= 2019 Conference Carolinas men's volleyball tournament =

The 2019 Conference Carolinas men's volleyball tournament was the men's volleyball tournament for Conference Carolinas during the 2019 NCAA Division I & II men's volleyball season. It was held April 13 through April 18, 2019 at campus sites. The winner received the conference's automatic bid to the 2019 NCAA Volleyball Tournament.

==Seeds==
Eight of the nine teams are eligible for the postseason, with the highest seed hosting each round.
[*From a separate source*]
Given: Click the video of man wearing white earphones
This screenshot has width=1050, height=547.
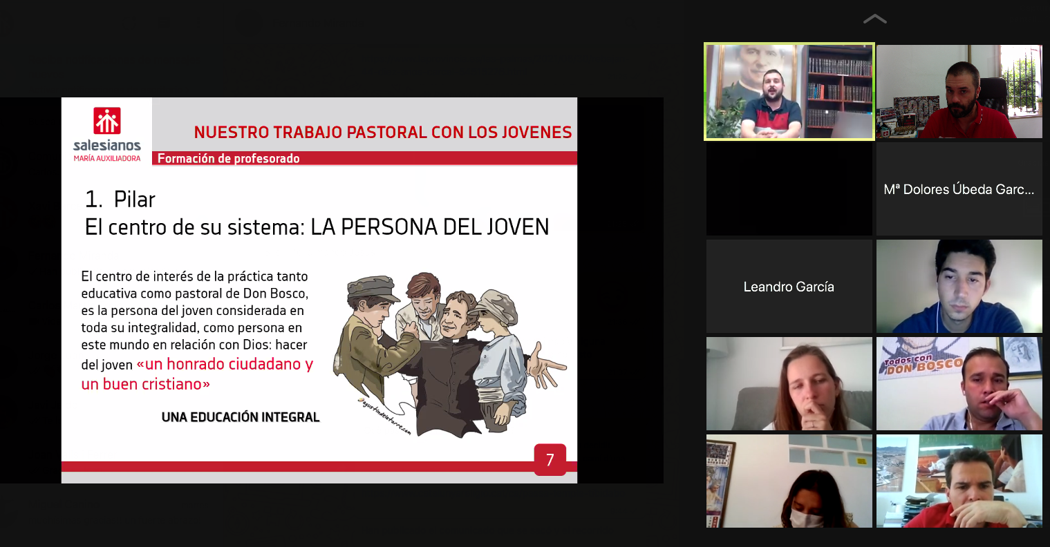Looking at the screenshot, I should tap(959, 287).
Teams are seeded by record within the conference, with a tiebreaker system to seed teams with identical conference records.

| Seed | School | Conference | Tiebreaker |
|---|---|---|---|
| 1 | Barton | 14–2 | Overall sets won against the league (45 of 56) |
| 2 | King | 14–2 | Overall sets won against the league (45 of 60) |
| 3 | Belmont Abbey | 10–6 | – |
| 4 | Mount Olive | 9–7 | – |
| 5 | North Greenville | 8–8 | Overall sets won against the league (34 of 63) |
| 6 | Limestone | 8–8 | Overall sets won against the league (31 of 60) |
| 7 | Emmanuel | 5–11 | – |
| 8 | Erskine | 4–12 | – |
| 9 | Lees-McRae | 0–16 | Did not qualify |

==Schedule and results==

| Time | Matchup | Score | Attendance | Broadcasters |
Quarterfinals – Saturday, April 13
| 2:00 pm Conference Carolinas DN | No. 2 King vs. No. 7 Emmanuel | 3–2 (25–19, 25–23, 19–25, 23–25, 17–15) | 213 | No commentary |
| 4:00 pm Conference Carolinas DN | No. 4 Mount Olive vs. No. 5 Limestone | 2–3 (28–26, 25–22, 24–26, 23–25, 13–15) | 53 | Ethan Swenson & Zach Teeple |
| 6:30 pm Conference Carolinas DN | No. 1 Barton vs. No. 8 Erskine | 3–0 (25–13, 25–15, 25–20) | N/A | No commentary |
| 6:30 pm Conference Carolinas DN | No. 3 Belmont Abbey vs. No. 6 North Greenville | 1–3 (25–19, 22–25, 22–25, 22–25) | 148 | Brian Rushing |
Semifinals – Wednesday, April 17
| 5:00 pm Conference Carolinas DN | No. 2 King vs. No. 6 North Greenville | 3–0 (25–21, 25–22, 25–19) | 100 | Kendall Lewis & Jason Patterson |
| 7:30 pm Conference Carolinas DN | No. 1 Barton vs. No. 5 Limestone | 3–0 (25–17, 25–16, 25–19) | 375 |
Championship – Thursday, April 18
| 6:30 pm Conference Carolinas DN | No. 1 Barton vs. No. 2 King | 3–2 (23–25, 25–22, 25–23, 25–27, 17–15) | 450 | Kendall Lewis & Jason Patterson |
All game times are ET. Rankings denote tournament seeding.

==Bracket==

The win clinched Barton's second trip to the NCAA Tournament.